Which, as I shared in the top of this article, is the goal. But, they can't start there, it has to start somewhere else. Somewhere much smaller and more tolerable. Where better for it to start than with the Gun Violence Restraining Orders that my source article (linked to below) describes? From here on out, I'll just call this monstrosity a GVRO.
I urge you strap in because this is going to be a long, debunking gun control article where I tackle most of what she states in her piece. Ready? Let's get started …
Supported by both sides:
The author claims in the article that the GVRO is supported by both sides. And, while it may sound nice and fluffy on the surface, it's broken and severely flawed because the only way it works is with gun registration. If any gun owners are on board with such a potential piece of legislature (not that it's in process right now), they're bound to change their minds when they realize, according to a former El Cajon (in San Diego County) police officer:
… registration is a huge component of it. If not, the cops are just going on a wild goose chase. With the registration, at least if the complaintant says ‘guy has a gun' and the records show that guy has a gun registered to him, there is some corroborating evidence to seek a warrant if need be. Without the registration, it is completely he said she said, and there is no way to know a) if the guy really owns a gun b) what kind or how many c) if you got them all.
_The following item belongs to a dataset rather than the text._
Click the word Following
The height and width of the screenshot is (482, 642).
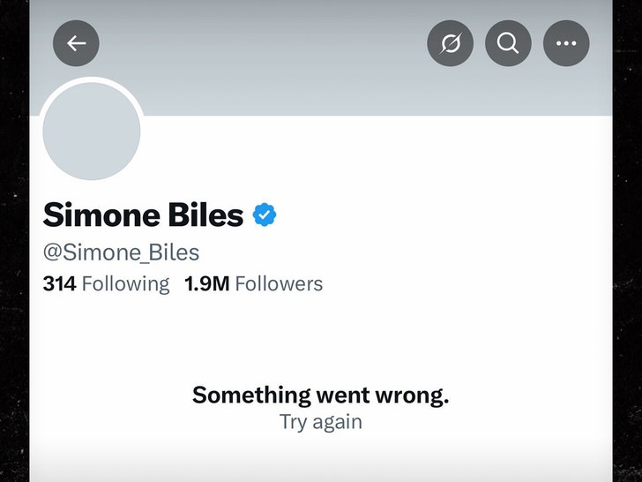pyautogui.click(x=125, y=283)
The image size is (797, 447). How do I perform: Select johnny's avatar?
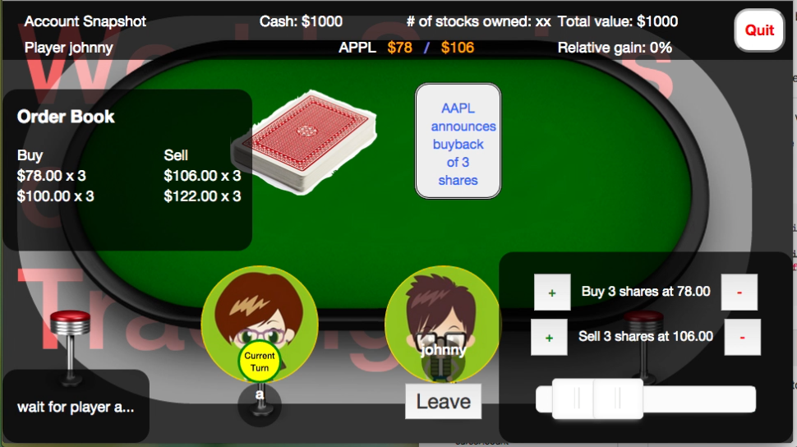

My friends, he's speaking from experience because he's done similar things when he worked there. Read that again: registration is a huge component of it. I can claim with almost absolute certainty that if you are a gun owner and supported this before, you no longer do because nobody wants their guns registered. If you still support it, I allege that you're a liar and own zero guns, or just a few relics and have never been serious about the Second Amendment.
They obtained 15 GVROs:
Okay, good. You got 15 Gun Violence Restraining Orders against people. What the article does not state, is how many people, in total, were reported as needing this special treatment. Why does this matter? Because, if there were 15 people who needed a GVRO, and 15 GVROs were issued, that's a potential problem.
Why? Because that's a show of extreme bias. If 15 people were selected, and all 15 got the restraining orders, someone hates guns and/or those gun owners. That changes if 100 people were originally slated and 15 got the GVROs, but until we know the exact numbers, that could just show potential bias against gun owners. And then, Matthew had this to say:
But we all know that no judge is going to refuse one of these orders even without compelling evidence. No one wants to be on the news as the judge who let a shooting happen. That’s the same thing that happens with domestic violence restraining orders. They are just used often time to harass the other person.
No way to know:
Seriously, the article says that there is no way to prove how well this is working. In other words, they are running blindly towards a goal they have no clue will work, but let's write an article about it and hope nobody reads that sentence.
Okay, I'm done being a wise arse for the moment, but in all seriousness, there is no way to measure the outcome of the GVRO because nobody has yet committed a crime! If you don't see a problem with that, I conclude that you are a part of the problem. Due process goes out the window, and this turns into a society where you are guilty until proven innocent. That is not what our Constitution states.
In fact, I'm going to go out on a limb and say that this sort of thing actually does not work. I mean, it didn't in Parkland, and look what happened there.
The shooting that took place in Parkland is a real-world scenario that happened, and in Florida they have a similar system in place, though it seems a bit different. Guess what? The law enforcement officers failed to do their job and then all those innocent people died. If it did work, we wouldn't even be having this talk right now.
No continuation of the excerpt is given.